Karanlık diyarlara dair öyküler yazılır, korku ile okunur öyle değil mi? Peki artık korku duyamayanlar onlar ne yapar? Onlar görevlerini tamamlamıştır sayabilir miyiz? Görevlerini tamamlayıp ak diyarlara göçerler öyle değil mi? Nerede bu ak diyarlar? Yücelerin buluştuğu, belki kavuştuğumuz belki zikrettiğimiz, belki düşündüğümüz belki yalan o diyar. Buluşacak mıyız sizce de oralarda, yüzlerimiz artık gülecek mi? Solmaya başlayan hayallerimiz artık yeşillenecek mi?
Bırakıp gittiğinden beri suskunluğuma eklenen suskunluk artık iyiden iyiye canımı sıkmaya başladı. “Acıyı yaşayamamak, acıyı kalbimize gömmek mi?”, doğru olan bilemiyorum. Hakkında yazmak istiyorum fakat yazamıyorum. Söylemek istediklerimi söylemiyorum. Korktuklarından ben de korkuyor, güldüklerimize hâlen gülüyorum. Hep söylediğin yerden vuruldun, çare olamadığımız için yanıyorum. Çektiklerinin bedelini ödetemeyeceğim için kendimden utanıyorum. Ayrıldığın, bıraktığın insanları düşünüyorum. Eğer ayrılmazsam çok üzülecek demiştin, hatırlıyorum. “Benim hayatım iyi bir hayat değil, Zaten benim hayatıma ortak olarak mutlu olamayacak, Ben asla mutlu olamayacağım.” Şimdi mutlu musun peki? Son anına kadar olan mücadelen yüzünü güldürdü mü? Görmeyi çok istiyorum. Kabul edemiyorum, kaldıramıyorum.
Lise çağlarında başlayan dostluk, abilik, kardeşlik, mihmandarlık. Yaşanan onca olay ardından söylenecek onlarca söz sıralanıyor, susuyorum ama uğruna birkaç kelime etmek istiyorum.
Ben 16 yaşında iken tanıştığımızda ilk dikkatimizi çeken birbirimize olan benzerliği düşünüyorum. Yıllar geçtikçe artan benzerliğimizi hem saç hem duruş hem bakış hem görüş tekrar anımsıyorum.

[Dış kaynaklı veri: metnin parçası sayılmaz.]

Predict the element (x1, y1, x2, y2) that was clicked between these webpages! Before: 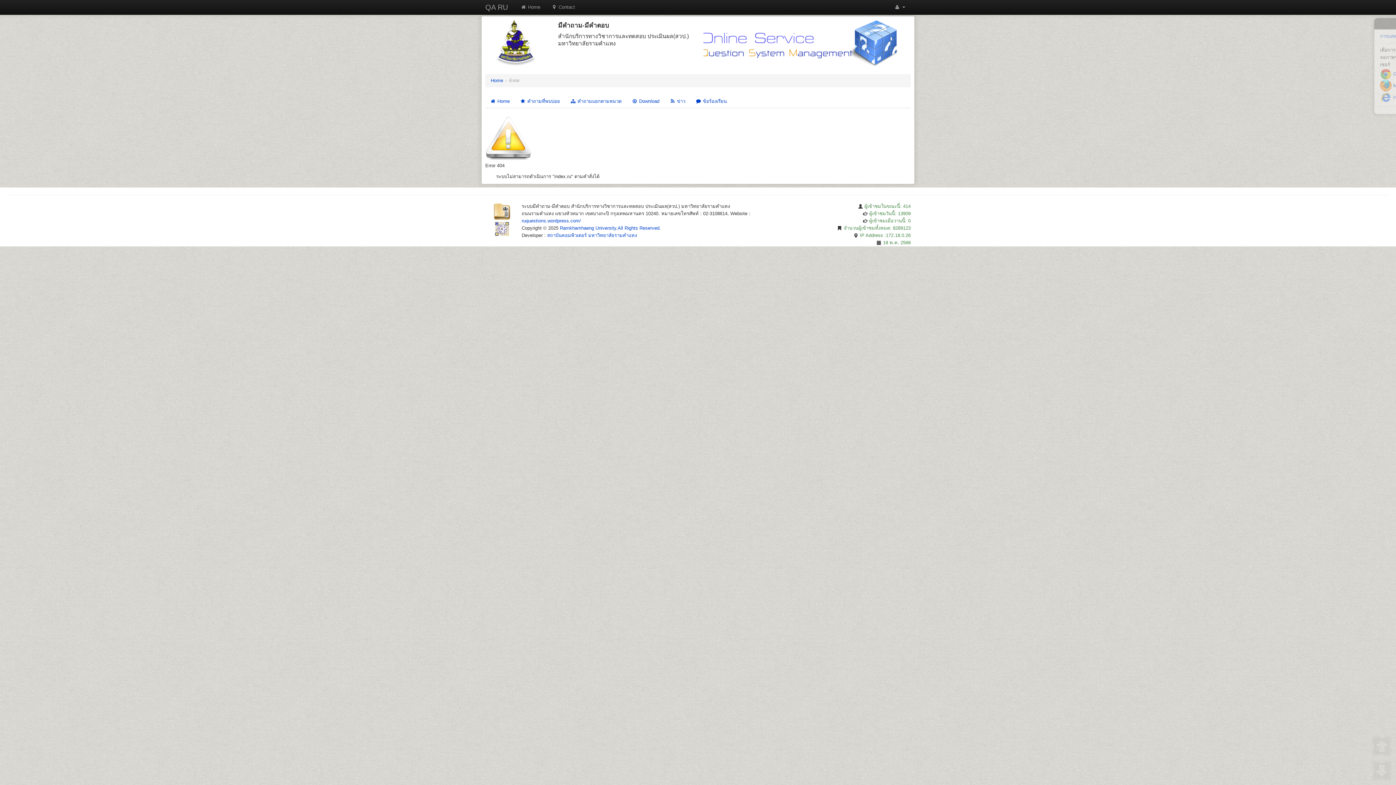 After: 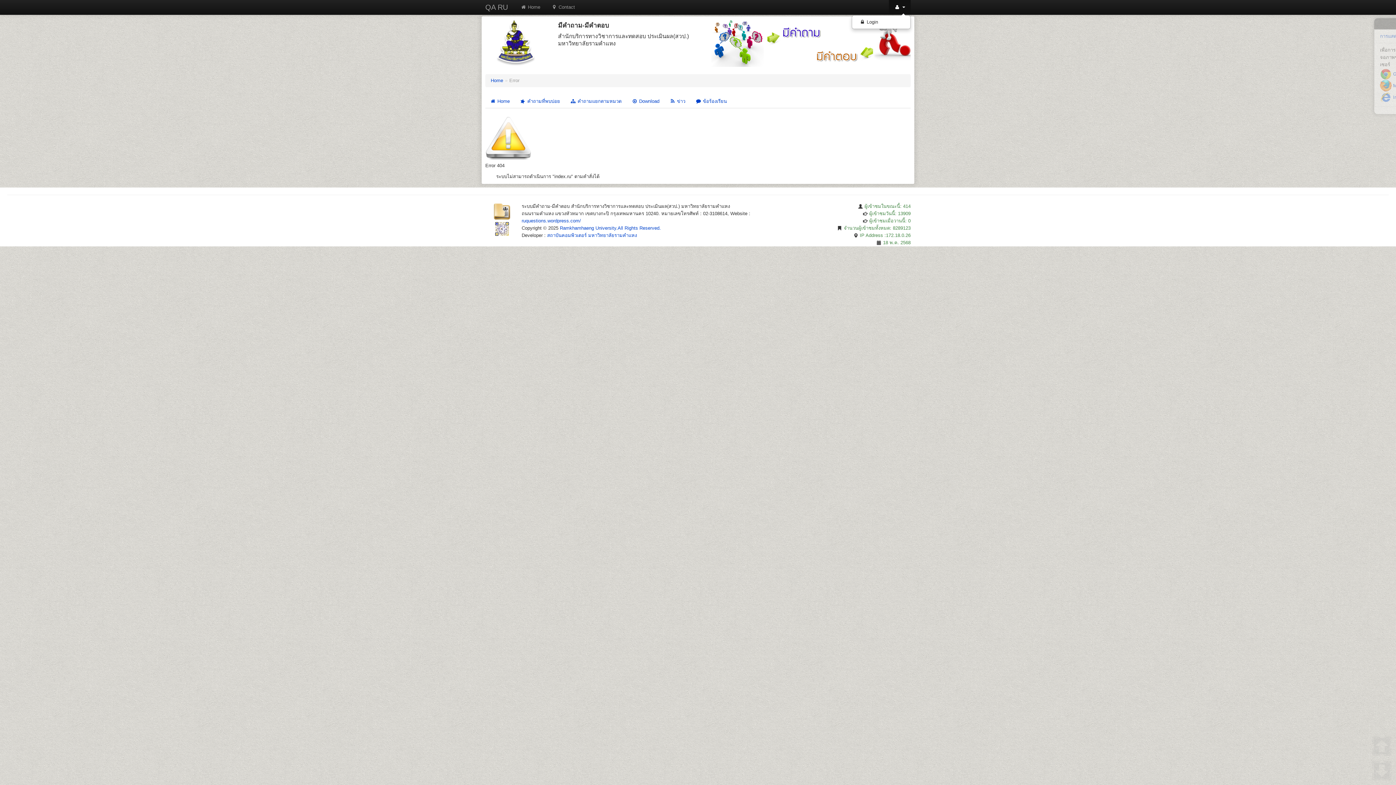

Günler geçtikçe birbirini konuşmadan anlayan iki insana dönüştüğümüzü hatırlıyorum. Kimi zaman uzak düşer, kimi zaman aynı şehrin sokaklarını birlikte turlardık. Akciğerini tutan hastalığa rağmen sigara içtiğinde kapının önünden bağırdım, “Ben sigaradan ölmem” dedin değil mi, görüyorum. Satırlarında bir nokta olduğum bu dergiyi birlikte kurduğumuz, “Acaba bir şey yapabilir miyiz?” dediğimiz günü yaşıyorum. Tanrı yoluna giderken yaptığımız akınlarda beni hiç yalnız bırakmadın ama ben seni yalnız bıraktım. Kelimeler ile kazandığın hayatın tekrardan kelimeye dönüştü. Seni şimdi kelimeler ile anar olduk. İyi ki varsın, iyi ki vardın ağabeyim. Hakkını helal et.